2016-10-25 Editorial Advisory Group Face-to-Face Meeting, Wellington

• Approve minutes from 20160822
• Approve minutes from 20160928
  
  

Disjunctive components

Final agreement

Review of disjunctive representations:

1. Use of "+": Combined components, being added as primitive combined concepts as a short term resolution.
   1. Discussion at the meeting resulted in a recommendation to not add disjunctive components with "+" and to model the observables that would have used these concepts as primitive without the component relationship
   2. Concepts with "+" that have been added to the International release will be retired as "erroneous"
2. Use of "&": Usually used as part of a panel, out of scope for the RII/IHTSDO agreement
3. Use of "&/or": Under review by RII as potentially erroneous. Out of scope for addition to SNOMED CT.

Impact of this is that a number of LOINC terms become ineligible for addition to SNOMED CT.

Also need naming conventions for FSNs that replace "special characters" with plain text.

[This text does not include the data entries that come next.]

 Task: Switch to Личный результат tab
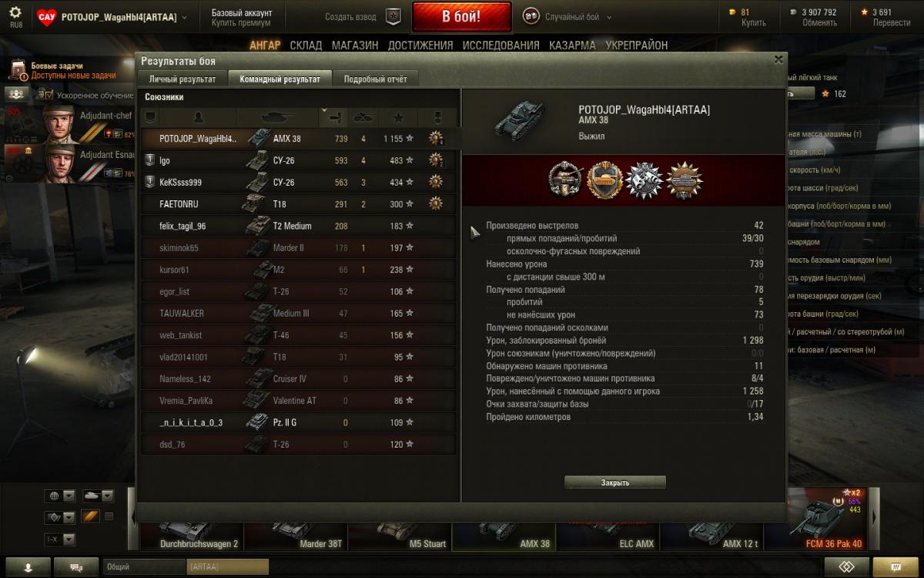[x=182, y=79]
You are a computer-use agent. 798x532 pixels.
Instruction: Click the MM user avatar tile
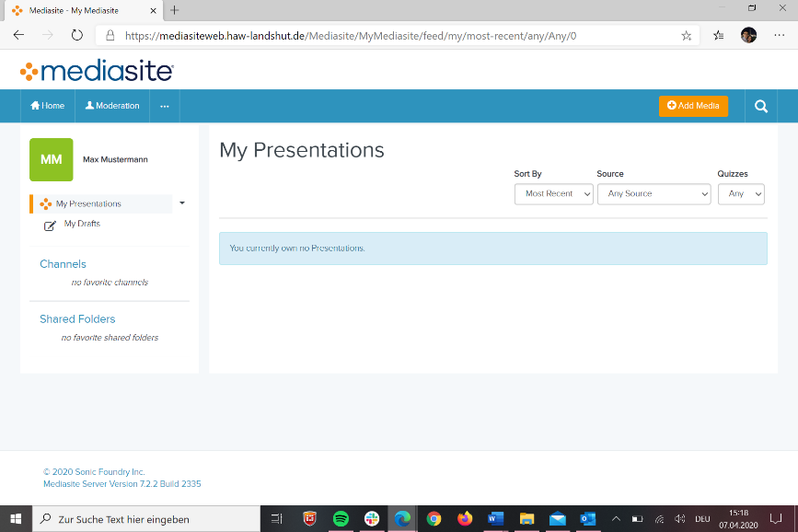(51, 159)
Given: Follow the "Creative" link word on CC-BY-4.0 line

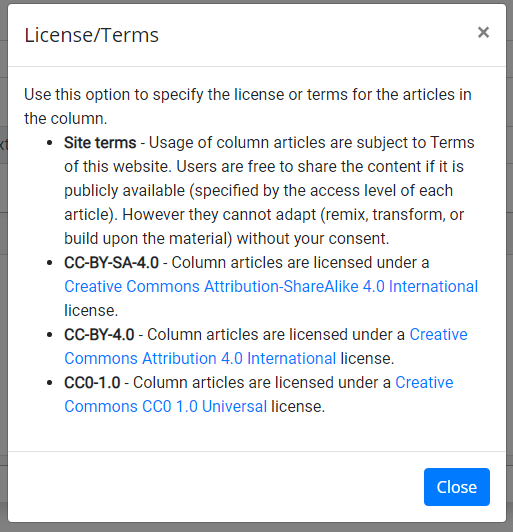Looking at the screenshot, I should click(x=438, y=335).
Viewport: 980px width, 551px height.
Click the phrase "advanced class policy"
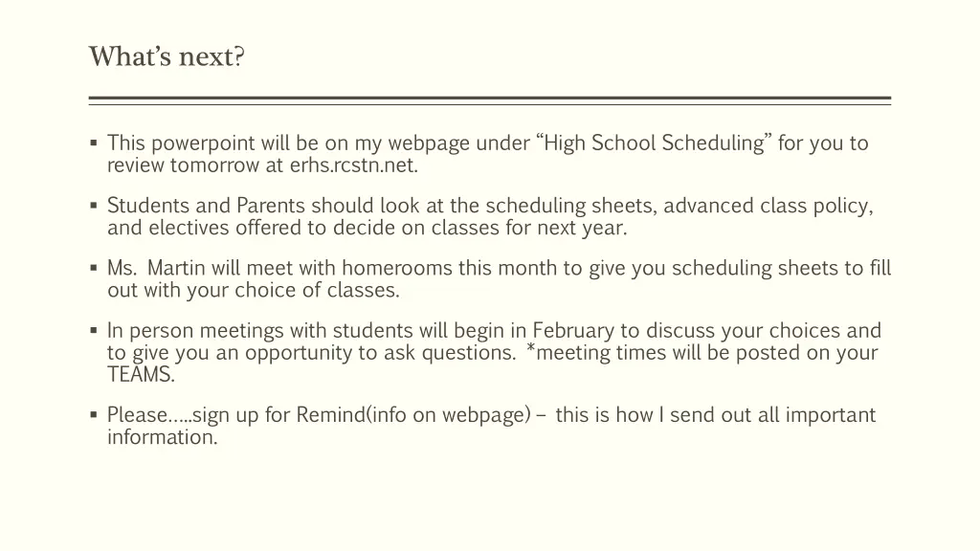click(768, 206)
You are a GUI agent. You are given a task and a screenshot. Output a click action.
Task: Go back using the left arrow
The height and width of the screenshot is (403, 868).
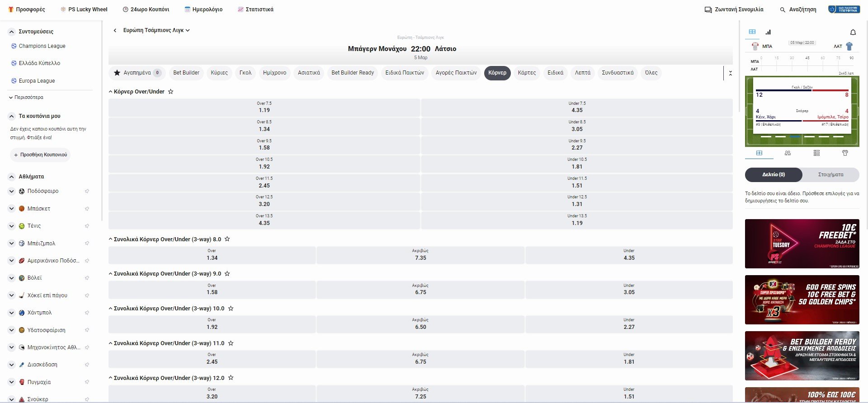[115, 30]
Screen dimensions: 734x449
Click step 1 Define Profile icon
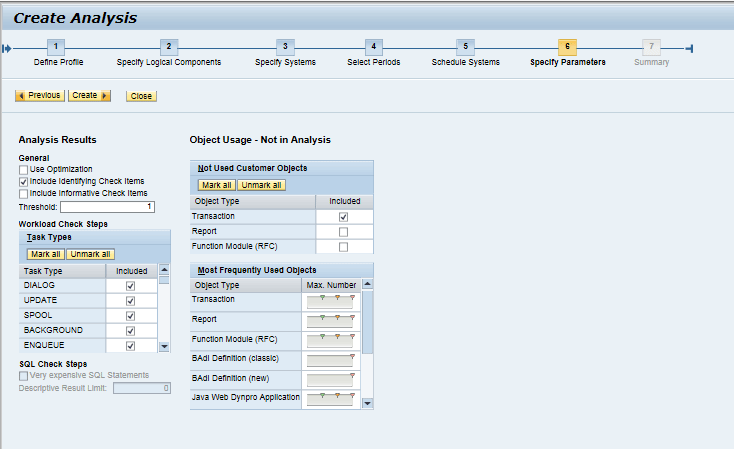coord(58,47)
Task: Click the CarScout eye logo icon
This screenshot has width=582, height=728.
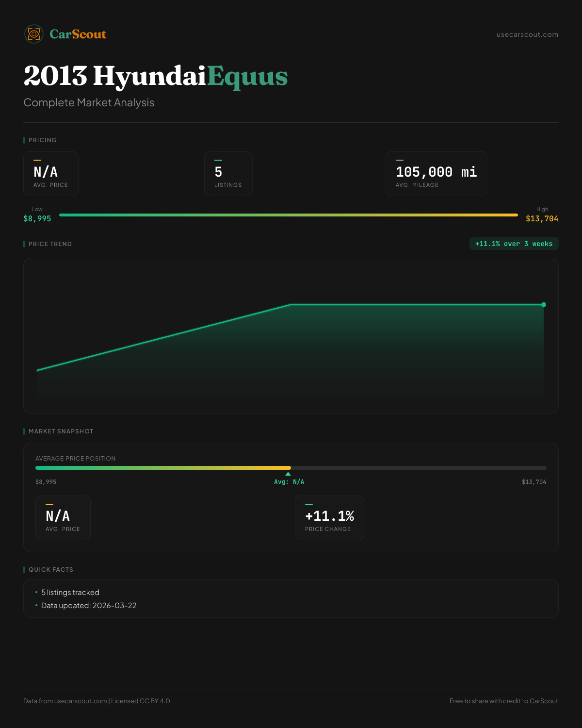Action: 34,34
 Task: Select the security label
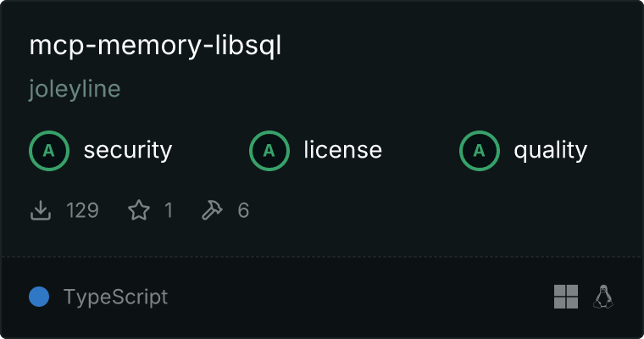click(128, 150)
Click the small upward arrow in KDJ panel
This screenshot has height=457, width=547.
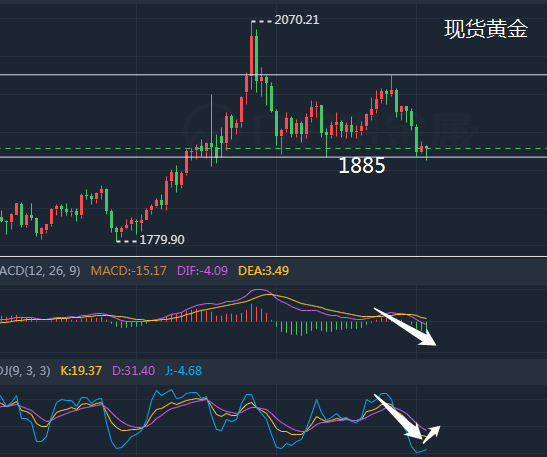point(432,434)
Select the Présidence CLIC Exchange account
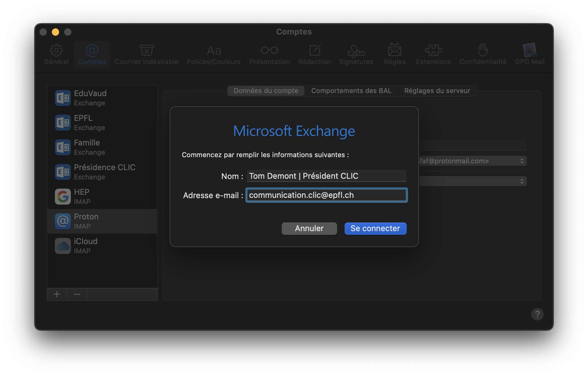Screen dimensions: 588x376 point(102,172)
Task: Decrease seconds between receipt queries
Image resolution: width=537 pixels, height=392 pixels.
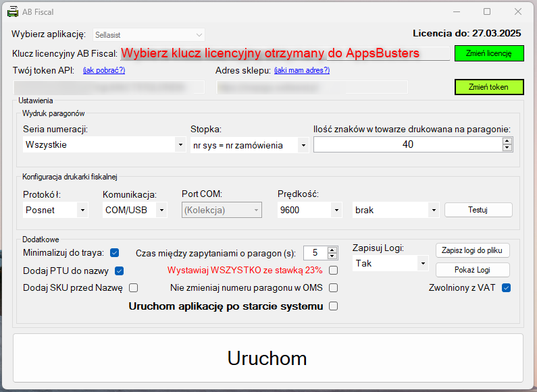Action: click(x=332, y=256)
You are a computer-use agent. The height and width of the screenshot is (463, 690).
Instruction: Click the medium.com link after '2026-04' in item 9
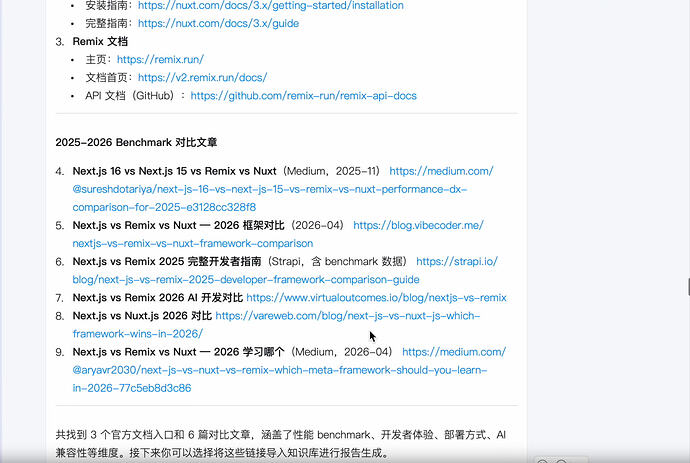click(454, 352)
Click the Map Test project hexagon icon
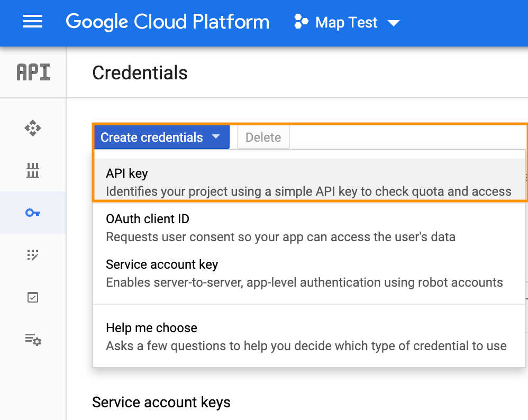 301,22
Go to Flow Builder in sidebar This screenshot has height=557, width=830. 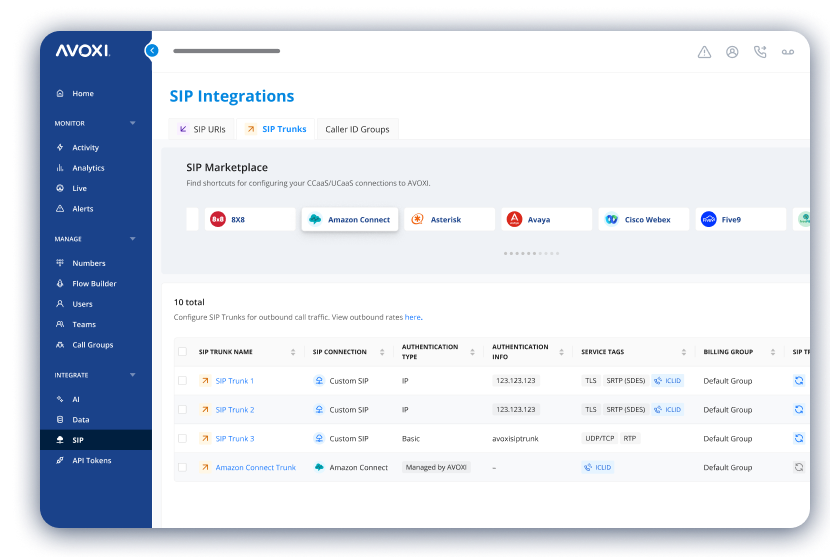94,284
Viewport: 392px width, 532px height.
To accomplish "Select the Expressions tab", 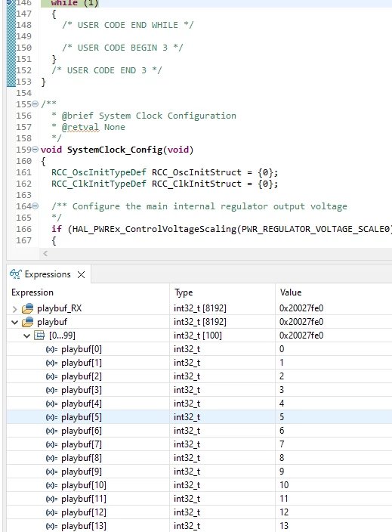I will pyautogui.click(x=48, y=274).
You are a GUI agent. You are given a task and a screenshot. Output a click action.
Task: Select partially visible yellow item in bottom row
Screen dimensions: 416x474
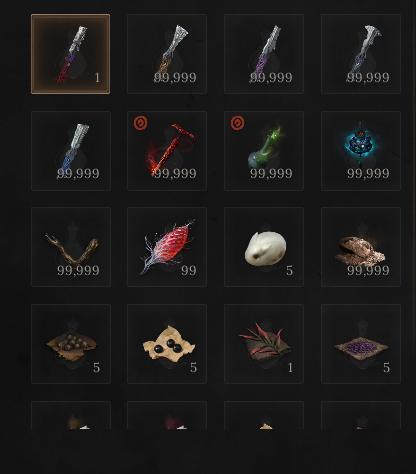click(71, 415)
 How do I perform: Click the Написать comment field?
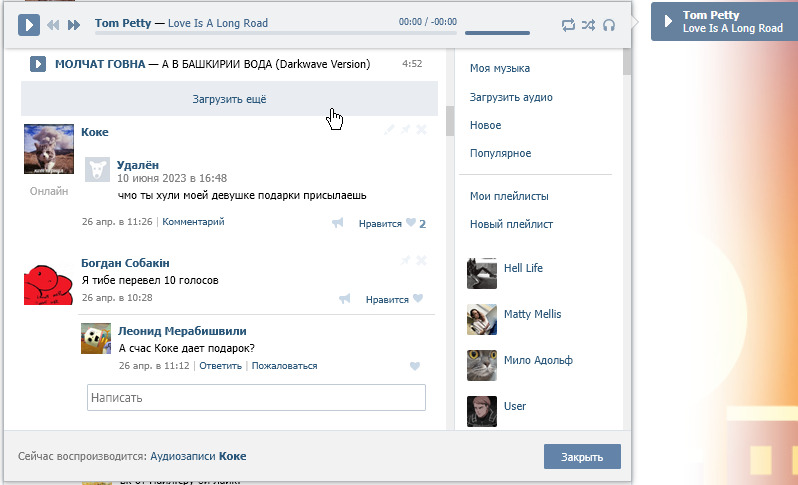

Review of decisions coming out of the Drug Model discussion on Sunday.

Meaning of Product

Clarification of the meaning of "Product" in SNOMED CT - Current definition from the Editorial Guide July 2016: "This hierarchy was introduced as a top-level hierarchy in order to clearly distinguish drug products (products) from their chemical constituents (substances). It contains concepts that represent the multiple levels of granularity required to support a variety of uses cases such as computerized provider order entry (CPOE), e-prescribing, decision support and formulary management. The levels of drug products represented in the International Release include Virtual Medicinal Product (VMP), Virtual Therapeutic Moiety (VTM), and Product Category.”

Question: The prescribing use case was deemed out of scope at the initial drug model meeting in Copenhagen, April 2015. Do we need to revise this description in light of the current definition and the ongoing discussion?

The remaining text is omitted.